Task = In full and without changes, output the data.

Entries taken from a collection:
----------
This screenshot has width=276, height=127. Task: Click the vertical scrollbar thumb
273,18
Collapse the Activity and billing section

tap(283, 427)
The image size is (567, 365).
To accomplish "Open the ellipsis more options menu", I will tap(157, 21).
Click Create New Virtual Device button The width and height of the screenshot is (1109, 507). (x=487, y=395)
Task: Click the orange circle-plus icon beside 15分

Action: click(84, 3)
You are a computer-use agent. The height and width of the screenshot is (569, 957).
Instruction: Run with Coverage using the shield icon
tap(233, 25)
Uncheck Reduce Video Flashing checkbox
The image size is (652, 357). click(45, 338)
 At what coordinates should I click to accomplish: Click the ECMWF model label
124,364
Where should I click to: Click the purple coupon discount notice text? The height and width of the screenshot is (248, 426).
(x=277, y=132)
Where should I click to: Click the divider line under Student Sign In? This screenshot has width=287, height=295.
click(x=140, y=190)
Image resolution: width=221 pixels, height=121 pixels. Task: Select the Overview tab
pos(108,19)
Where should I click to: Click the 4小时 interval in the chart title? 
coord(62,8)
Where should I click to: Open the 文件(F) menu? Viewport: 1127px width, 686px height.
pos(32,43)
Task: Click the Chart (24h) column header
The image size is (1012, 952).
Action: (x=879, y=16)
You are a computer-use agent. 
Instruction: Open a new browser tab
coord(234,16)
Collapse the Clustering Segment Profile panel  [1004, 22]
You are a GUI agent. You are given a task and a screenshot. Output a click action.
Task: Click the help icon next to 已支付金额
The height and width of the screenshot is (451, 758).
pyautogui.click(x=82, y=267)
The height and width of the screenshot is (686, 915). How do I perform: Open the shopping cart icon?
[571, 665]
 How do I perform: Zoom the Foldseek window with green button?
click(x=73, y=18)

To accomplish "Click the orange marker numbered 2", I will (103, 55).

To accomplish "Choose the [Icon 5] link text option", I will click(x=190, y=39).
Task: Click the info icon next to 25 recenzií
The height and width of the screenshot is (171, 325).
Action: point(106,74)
----------
Answer =
This screenshot has width=276, height=127. Task: Click the vertical scrollbar thumb
273,18
Collapse the Activity and billing section

tap(283, 427)
The image size is (567, 365).
To accomplish "Open the ellipsis more options menu", I will tap(157, 21).
Click Create New Virtual Device button The width and height of the screenshot is (1109, 507). (x=487, y=395)
Task: Click the orange circle-plus icon beside 15分

Action: click(84, 3)
You are a computer-use agent. The height and width of the screenshot is (569, 957).
Instruction: Run with Coverage using the shield icon
tap(233, 25)
Uncheck Reduce Video Flashing checkbox
The image size is (652, 357). click(45, 338)
 At what coordinates should I click to accomplish: Click the ECMWF model label
124,364
Where should I click to: Click the purple coupon discount notice text? The height and width of the screenshot is (248, 426).
(x=277, y=132)
Where should I click to: Click the divider line under Student Sign In? This screenshot has width=287, height=295.
click(x=140, y=190)
Image resolution: width=221 pixels, height=121 pixels. Task: Select the Overview tab
pos(108,19)
Where should I click to: Click the 4小时 interval in the chart title? 
coord(62,8)
Where should I click to: Open the 文件(F) menu? Viewport: 1127px width, 686px height.
pos(32,43)
Task: Click the Chart (24h) column header
The image size is (1012, 952).
Action: (x=879, y=16)
You are a computer-use agent. 
Instruction: Open a new browser tab
coord(234,16)
Collapse the Clustering Segment Profile panel  [1004, 22]
You are a GUI agent. You are given a task and a screenshot. Output a click action.
Task: Click the help icon next to 已支付金额
The height and width of the screenshot is (451, 758).
pyautogui.click(x=82, y=267)
The height and width of the screenshot is (686, 915). How do I perform: Open the shopping cart icon?
[571, 665]
 How do I perform: Zoom the Foldseek window with green button?
click(x=73, y=18)

To accomplish "Click the orange marker numbered 2", I will (103, 55).

To accomplish "Choose the [Icon 5] link text option", I will click(x=190, y=39).
Task: Click the info icon next to 25 recenzií
The height and width of the screenshot is (171, 325).
Action: point(106,74)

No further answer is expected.